Provided records:
========

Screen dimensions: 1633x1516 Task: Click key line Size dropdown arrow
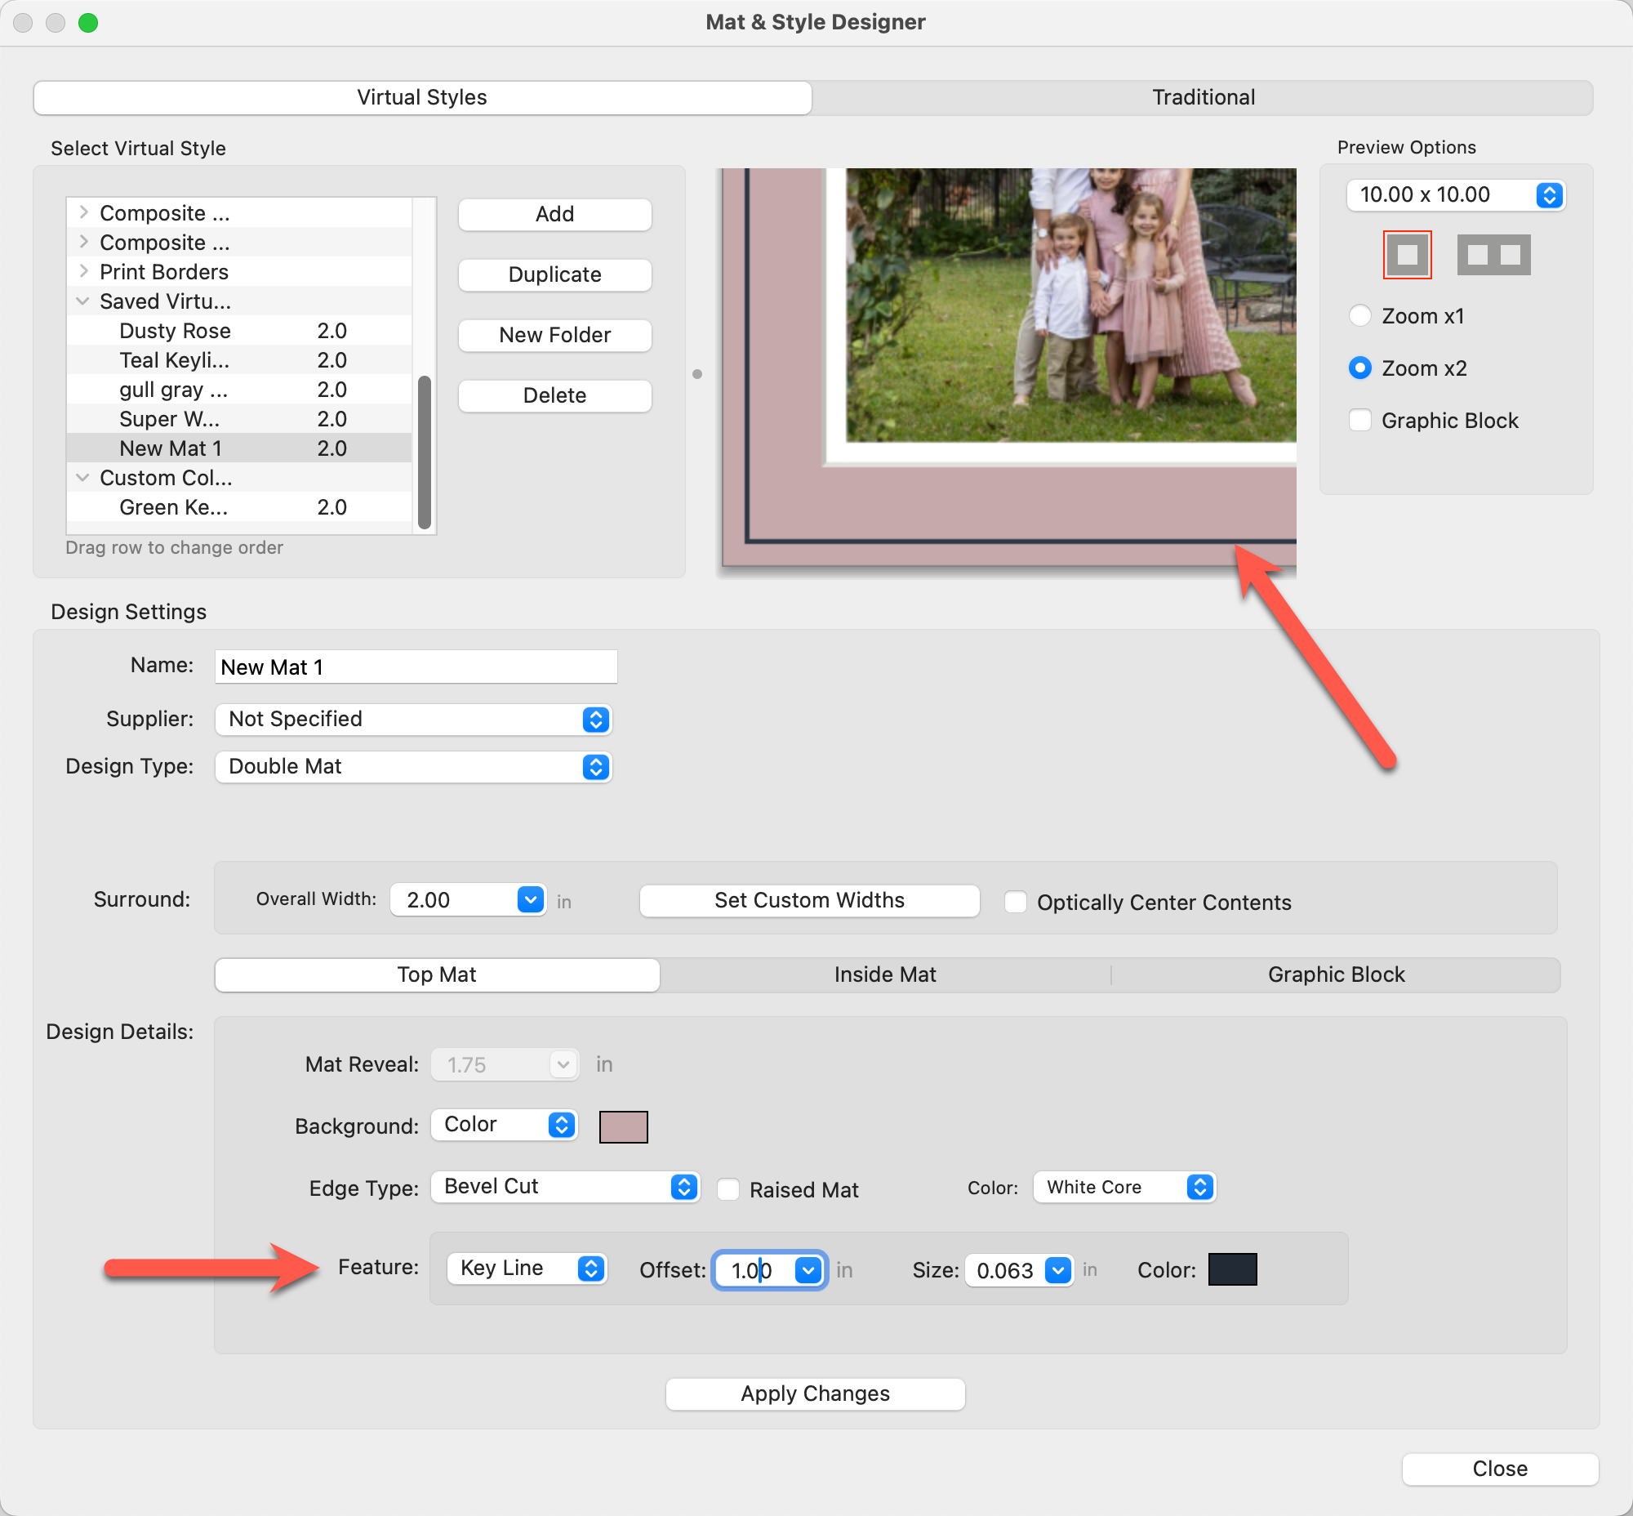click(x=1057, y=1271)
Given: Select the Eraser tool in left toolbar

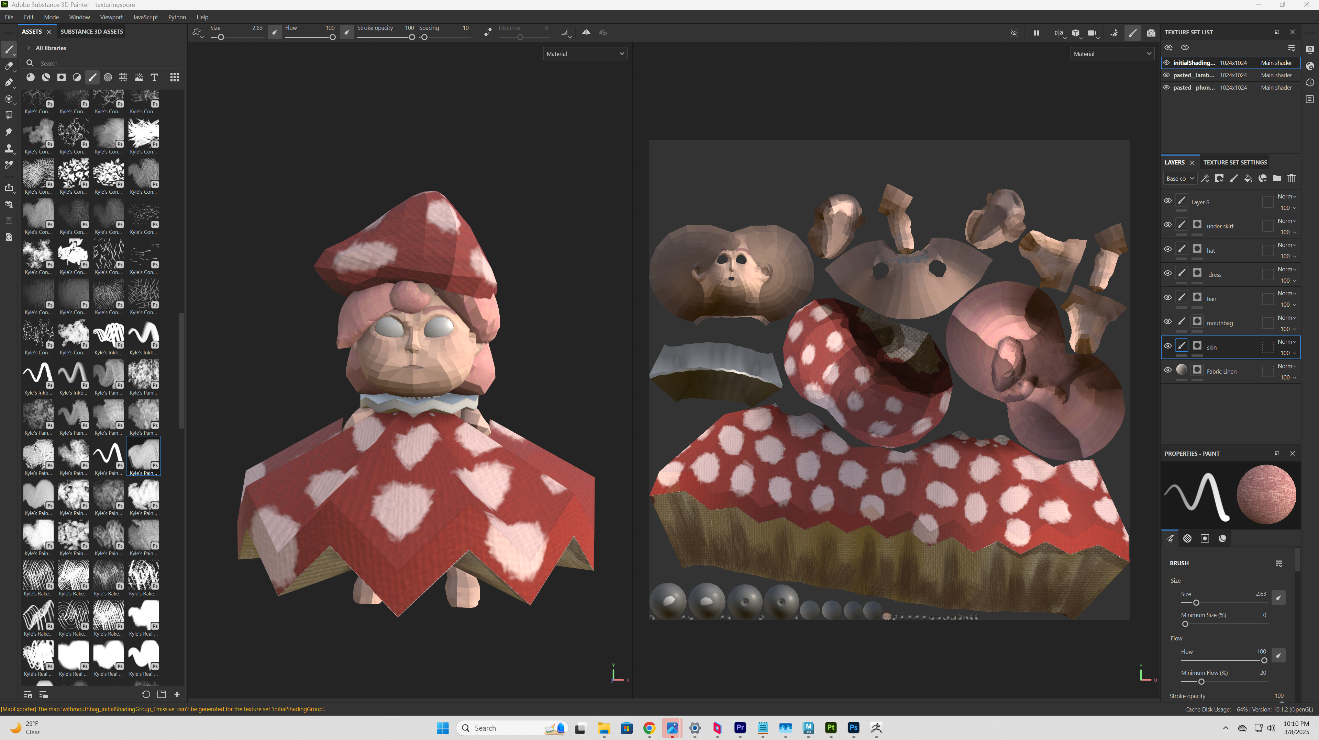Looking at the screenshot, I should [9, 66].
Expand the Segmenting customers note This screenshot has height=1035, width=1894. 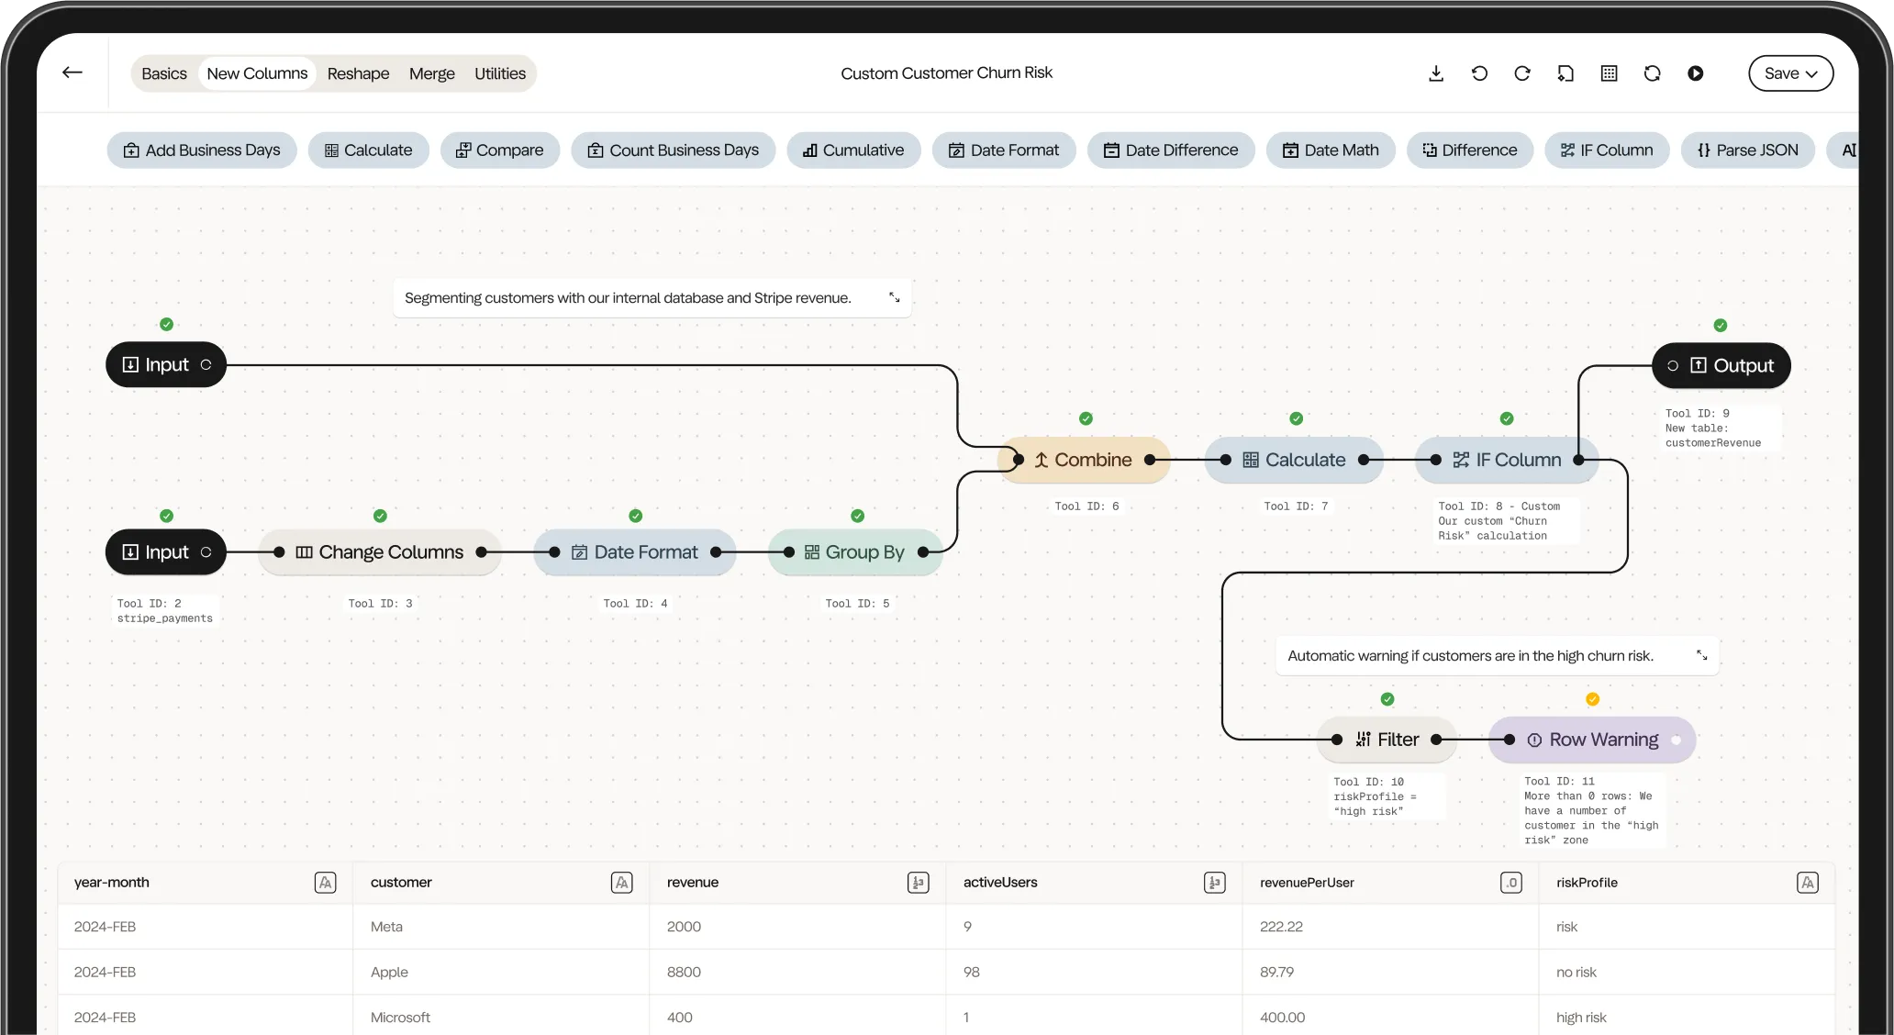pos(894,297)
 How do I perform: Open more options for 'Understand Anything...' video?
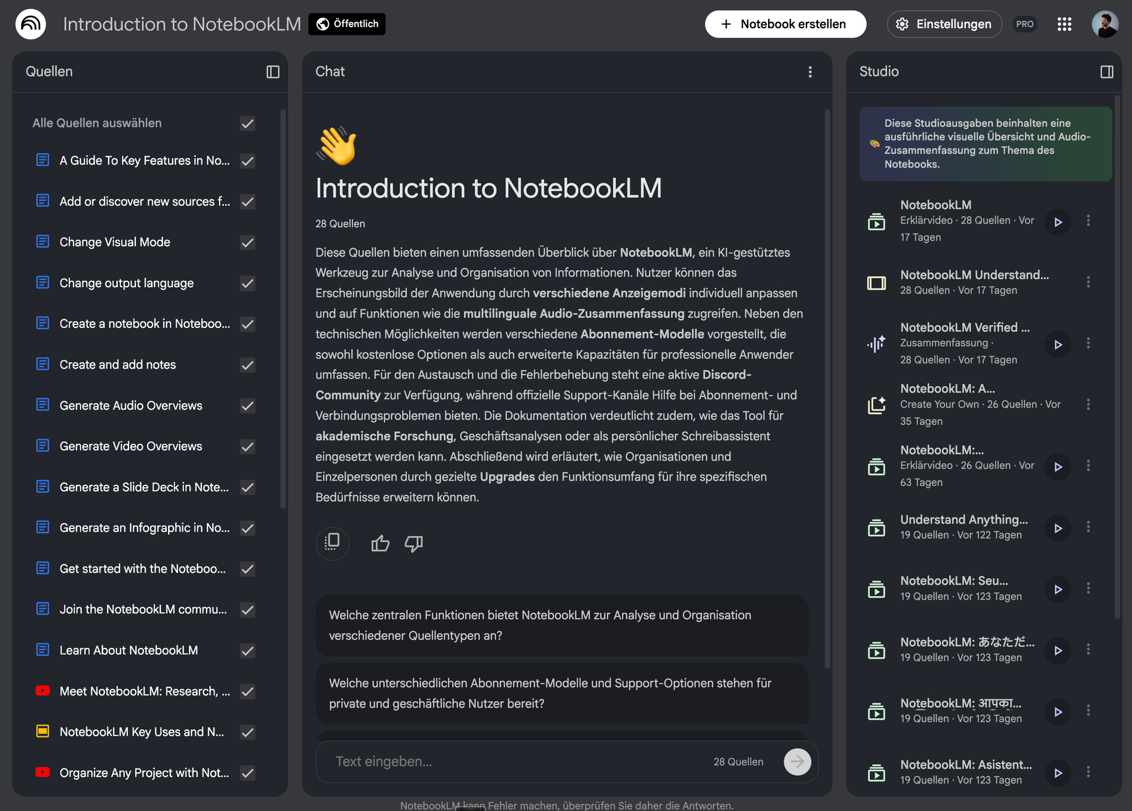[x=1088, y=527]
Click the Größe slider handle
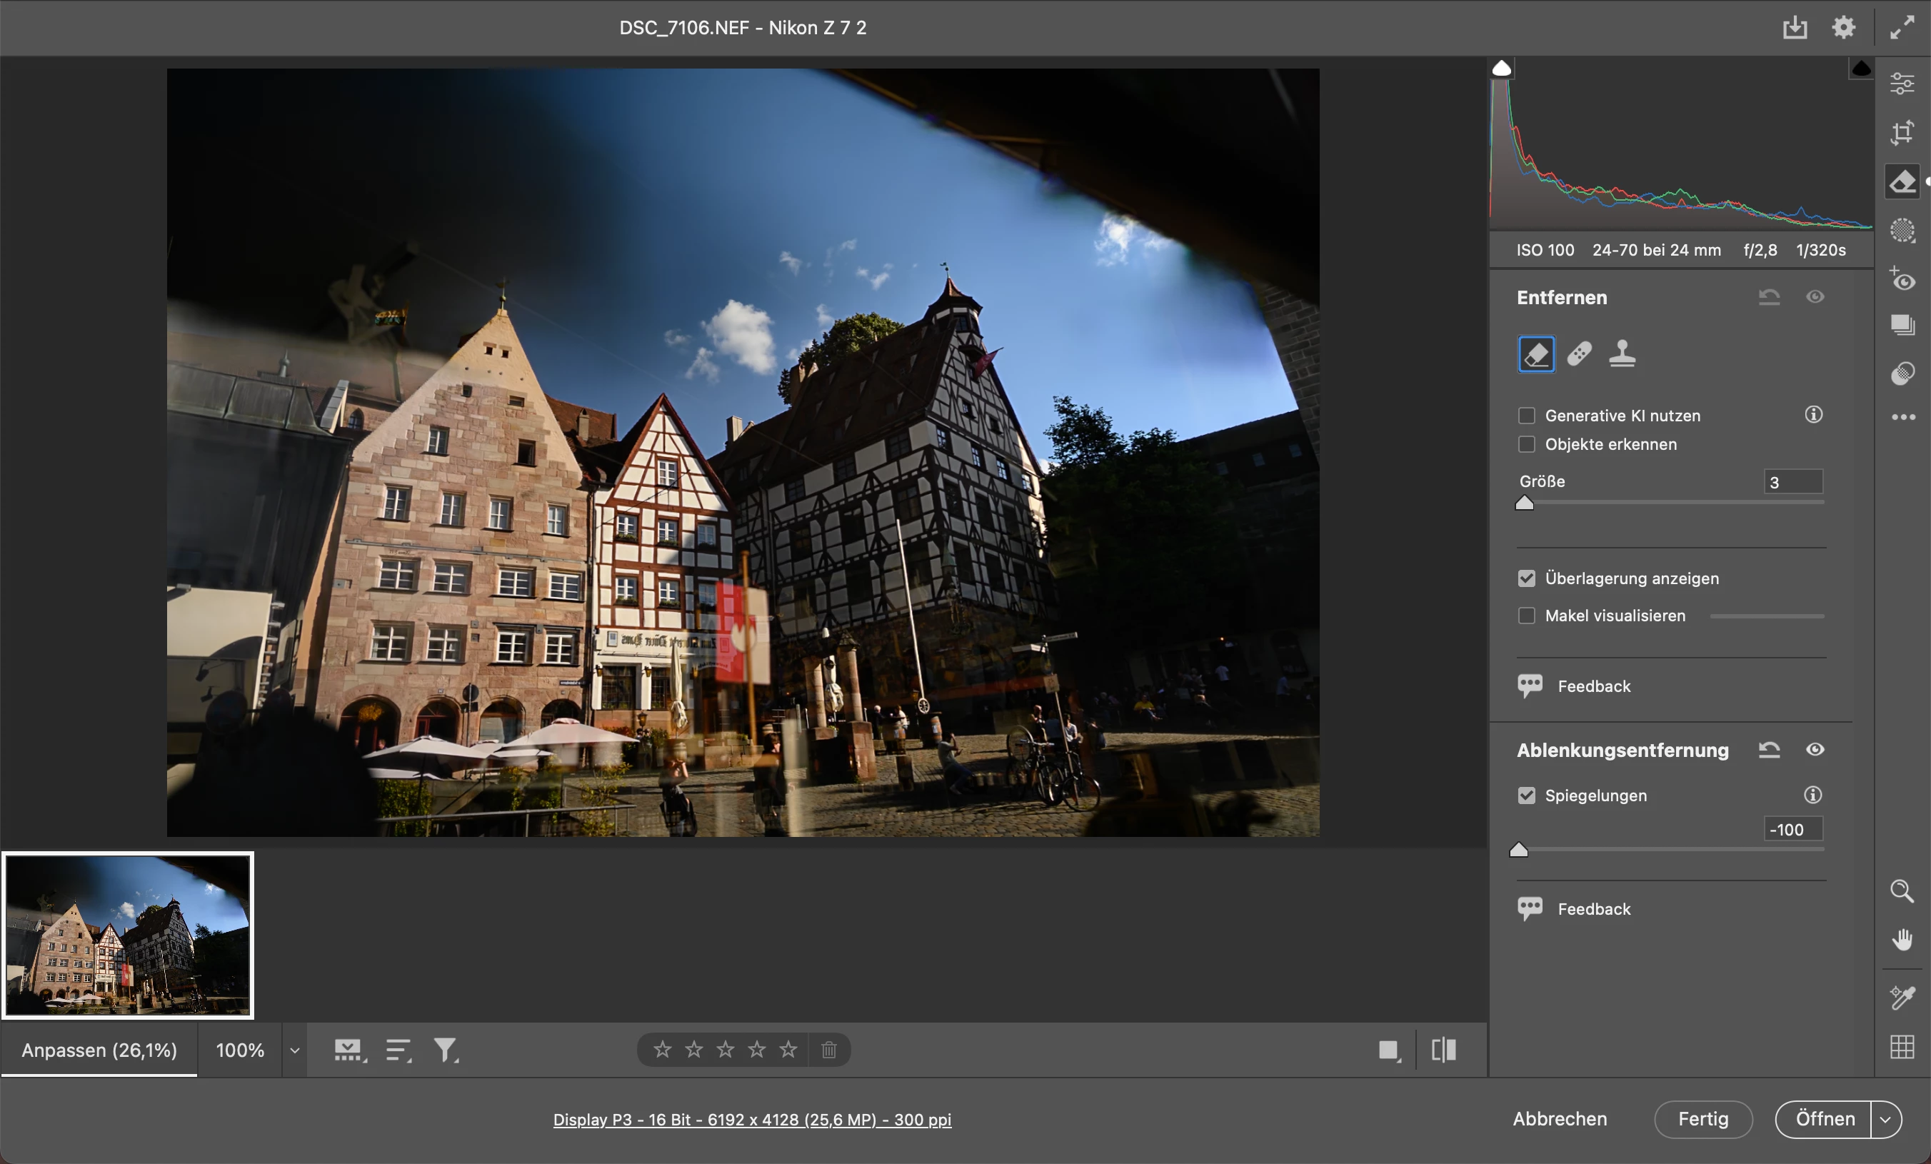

========

Exercise brief: Reproduce, word for word, the lines from the one containing "How do I perform: Open" through the final line above. Leave every picture out.

Solution:
 How do I perform: Open more options for 'Understand Anything...' video?
[x=1088, y=527]
Click the Größe slider handle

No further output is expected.